Он ни разу не подошел к Бойко ни до ее странного доклада, ни, тем более, после. Странность состояла в том, что о нем, о его заводе, занявшем первое место, начальница упомянула вскользь, как о чем-то малоинтересном и незначительном. И уж совсем непонятным и неожиданным было ее желание задержаться до понедельника, чтобы «разобраться с ним». Разобраться.
«В чем?» — недоумевал Кириллов.
Он был в полном порядке. Правда, не очень ладилось дело с реле этими проклятыми, непрофильной продукцией, но до серии оставался год, и у Кириллова были соображения и неплохие варианты на пожарный случай. Так в чем же тогда собиралась разбираться?
Бойко сама разыскала его в последний день совещания, сообщила о том, что остается, и попросила на воскресенье машину для какой-то личной, подчеркнула — л и ч н о й, поездки. Тогда-то и зародилась у Кириллова нелепая надежда: решил сам отвезти ее и, может, за два дня возникнет меж ними тот человеческий контакт, который позволит ему в понедельник на заводе общаться с ней если не дружески, то хотя бы на уровне взаимопонимания.
Но хитрая баба, видно, разгадала эти наивные планы, потому что, судя по всему, готова была взять третьим в машину кого угодно, лишь бы не оставаться с ним наедине.

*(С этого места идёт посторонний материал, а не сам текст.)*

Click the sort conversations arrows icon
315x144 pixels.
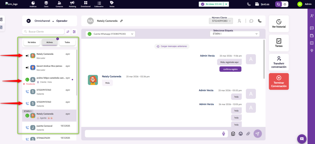(68, 32)
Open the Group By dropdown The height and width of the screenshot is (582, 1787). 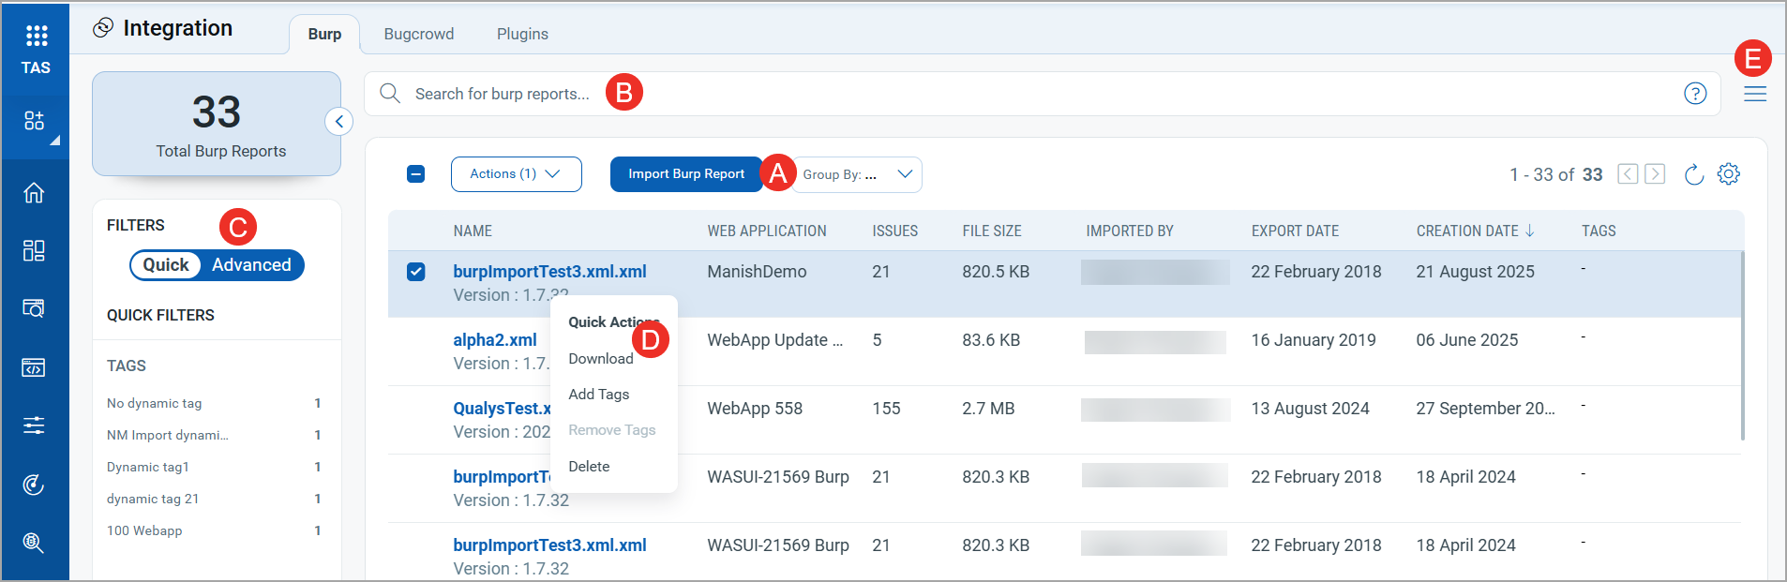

Поэтому и оказался на заднем сиденье этот непонятный работяга из гальванического. Кириллов знал его по месткому. Парень ведал шефством завода то ли над детским домом, то ли над больницей какой-то сельской. Несколько месяцев назад Кириллов отказал ему в просьбе выделить деньги на очередную помощь. Кириллов не помнил сейчас, на что просил месткомовский ходатай, да и тогда не очень вникал, сказал, что завод задыхается от шефских нагрузок. Прежний директор, не желая портить отношений с областным начальством, брал любые обязательства. Кириллов решил положить этому конец. Достаточно, что людей направляют в колхозы в трудную пору уборки свеклы, что птичники автоматические помогают освоить, ножи для сахарозаводов изготовили подходящие, когда буряк в прошлом году шел мягкий, волокнистый. Сколько же еще можно? На всех не напасешься. В этом сельскохозяйственном крае завод был единственным могучим промышленным предприятием. Вот и тянули из него живую силу, деньги. А хотелось больше дать своим — тем, что в цехах и лабораториях давали план; хотелось и спортивный комплекс соорудить на уровне международных стандартов, и бассейн зимний в доме отдыха, и квартиры давать пощедрее, и пионерский лагерь расширить. А все это деньги. Правда, сумма, которую просил ходатай, была по заводским масштабам ничтожной. Рублей восемьсот, кажется. Но дело было в принципе и в том, что неизвестно, по какой статье проводить, и, посоветовавшись тут же, в его присутствии, по телефону с бухгалтером, Кириллов отказал. Оказалось, что дать можно только под его, директора, ответственность, так делал предшественник, не боясь ревизоров, а Кириллов не хотел. Совсем недавно он, наконец, оговорил границы круга благотворительности и вовсе не намерен был отказываться от них. Кроме того, не понравился проситель, угрюмый, недобро настырный, не проявивший должного почтения.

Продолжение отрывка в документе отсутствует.